The tax rules differ on whether certain business-related costs are start-up costs or are costs incurred in the active conduct of a trade or business. A key question is when the business begins. This session examines those issues, including a recent Tax Court case on when a web-based business begins.
This concluding session examines several important ag tax topics. Included in the discussion is the self-employment tax treatment of CRP Payments; the early termination of CRP contracts (purchase and sale allocations); and tax planning during drought (weather-related livestock sales; prevented planting payments; and the income tax deferral of crop insurance)
Key Estate and Business Planning Cases and Rulings
This session is a review of the big developments in the courts and with the IRS involving estate planning, business planning and business succession. Stay on top of the issues impacting transition planning for your clients by learning how legal, legislative and administrative developments impact the estate and business planning process.
Tuesday, August 16 | 9:00 - 9:45
The Use of IDGTS (and other strategies) for Succession Planning
Estate planning with intentionally defective grantor trusts (IDGTs) can have many advantages. This session will discuss the ins and outs of IDGTs, including how they may be a part of developing comprehensive estate plans and how they can be tax “effective” for federal estate tax purposes.
Tuesday, August 16 | 10:00 - 10:45
Captive Insurance: What is it and What are the Tax Rules?
Farming and ranching businesses face unique risks and the lure of forms of insurance other than commercial insurance is attractive to many. What are the proper ways to structure captive insurance companies and what are the pitfalls? How does the IRS view captive Insurance?
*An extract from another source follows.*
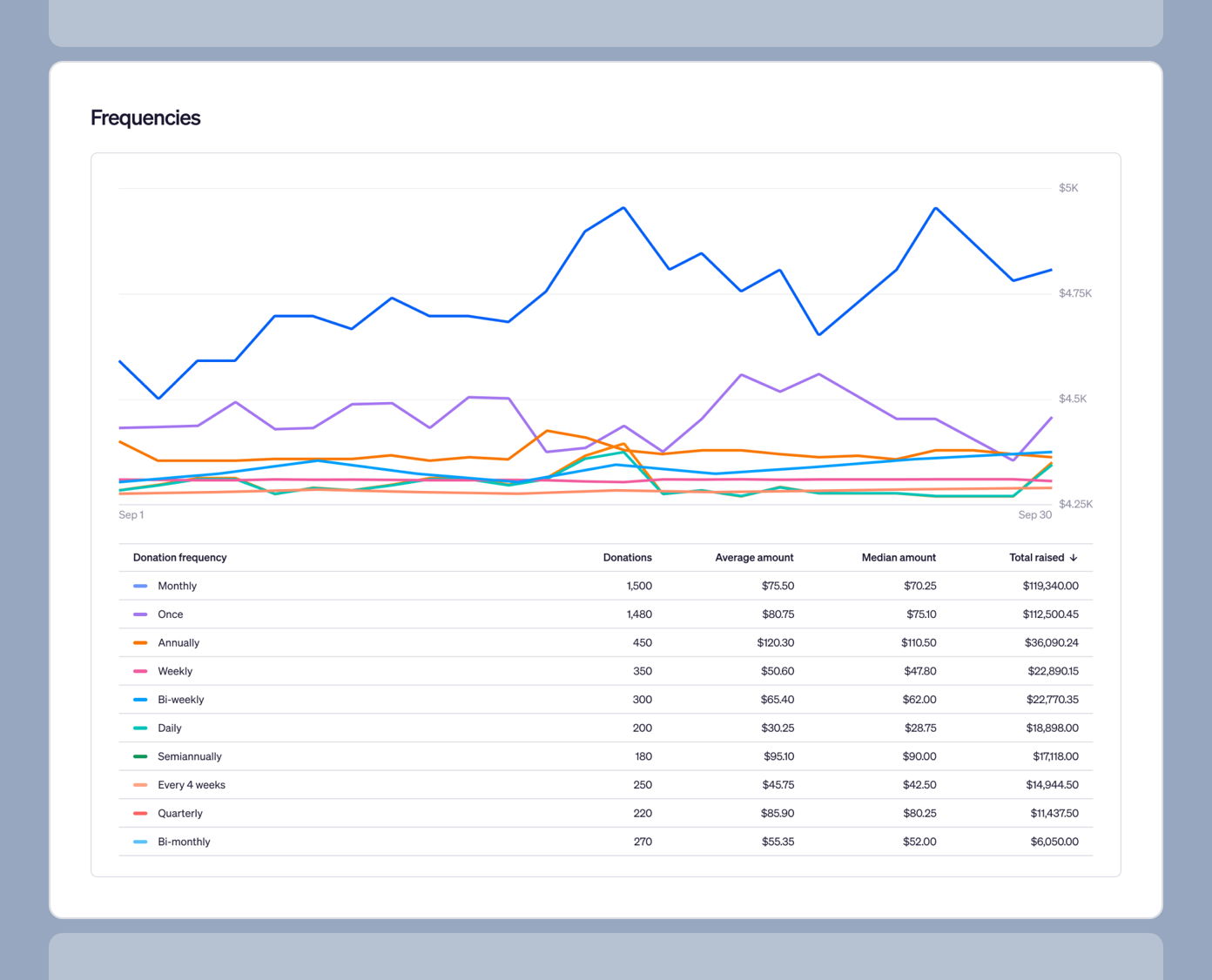Screen dimensions: 1212x980
Task: Sort table by Donations column
Action: [627, 557]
This session addresses these issues.
Tuesday, August 16 | 10:45 - 11:45
Estate Planning with Income Tax Minimization in Mind
This session explores the strategies that minimize tax in the process and implementation of estate and business succession plans. Income tax minimization is of primary importance to most clients given the presently high level of the unified credit applicable exclusion amount, at least through 2025.
Tuesday, August 16 | 12:30 - 1:30
What's Going on in the Farm Economy and the Impact on Tax/Estate Planning
This session provides practitioners with an understanding of the current economic situation facing their farm clients and what the economic projections are in the farm economy for 2023. Gaining insight into ag markets and ag economics can help the practitioner advise the farm client as to current tax, estate and succession planning strategies to minimize economic and financial risk for ag clients.
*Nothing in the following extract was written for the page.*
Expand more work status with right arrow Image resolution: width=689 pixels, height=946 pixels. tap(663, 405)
Tuesday, August 16 | 1:30 - 2:00
Post-Death Basis Increase - The Gallenstein Application
Can surviving spouses in non-community property states get a full basis step-up in jointly held property when the first spouse dies? Gallenstein may still apply for some clients – what are those situations and what does it mean?
Tuesday, August 16 | 2:20 - 2:50
Using a Charitable Remainer Trust to Sell Grain
A retiring farmer usually has no expenses, and the sale of grain will result in maximum income and self-employment tax. Using a charitable remainder trust can eliminate SE tax and reduce income taxes. We will review how the CRT works and provide examples showing how much tax savings can result.
Tuesday, August 16 | 2:50 - 3:30
Using Section 2032A to Reduce Estate Taxes
Farmers can reduce their estate by up to about $1.2 million using Section 2032A. This session will review the requirements to make this election and some the pitfalls associated with making the election.
Tuesday, August 16 | 3:30 - 4:00
Getting Clients Engaged in the Estate/Business Planning Process
In this session, a checklist will be provided designed to assist practitioners in getting clients engaged in the estate, business and succession planning process. What can be done “jump start” the process for clients?